BINDING OF AGGREGATED IgG Fab‐FRAGMENTS AND LIGHT CHAINS TO SOME GROUP A, C and G STREPTOCOCCI

Abstract

A reaction between group A, C and G streptococci and IgG Fab-parts, not involving the antigen combining sites, is reported. The bacteria proved to bind aggregated, but not monomeric, IgG Fab-fragments, indicating that multivalent interaction was a prerequisite for the binding to occur. Most of the strains exhibiting affinity for aggregated IgG Fab also interacted with aggregated .kappa. and/or .lambda. L chains. The capacity of the single strains to bind aggregated IgG Fab did not correlate with presence of IgG Fc-receptor activity. In contrast to streptococcal Fc-receptors, the streptococcal structure reacting with Fab was highly sensitive to trypsin and phosphatase treatment.
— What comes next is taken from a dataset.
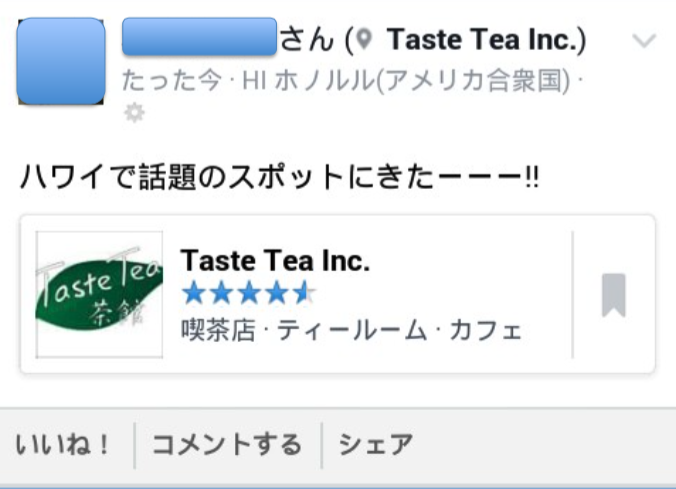Click the blue star rating row
Image resolution: width=676 pixels, height=489 pixels.
[248, 293]
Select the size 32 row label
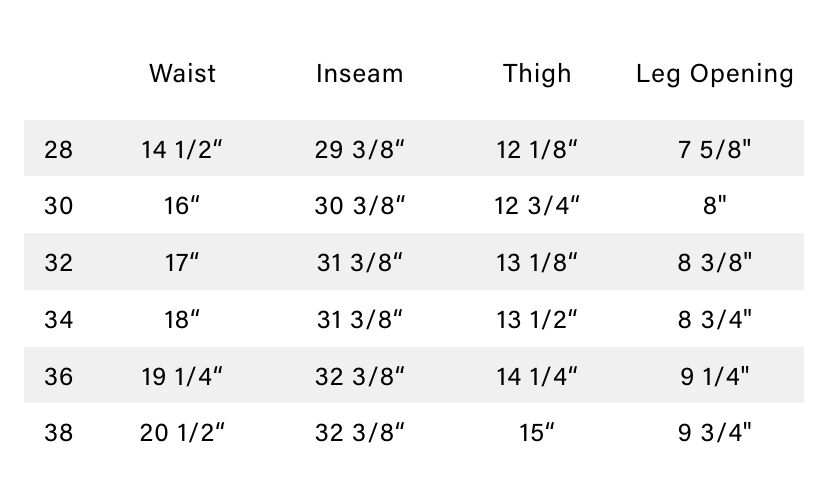Screen dimensions: 834x484 click(x=59, y=263)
The binding of aggregated .lambda.-chains to each of 2 strains tested was inhibited by liquid and aggregated human albumin, suggesting that lipoteichoic acid and/or M protein are responsible for the binding of IgG Fab-fragments. A pronounced binding of aggregated IgG Fab, but not L chains, to Staphylococcus aureus strain Cowan I was also found. Various other bacterial species were tested for binding of the aggregates, with negative results.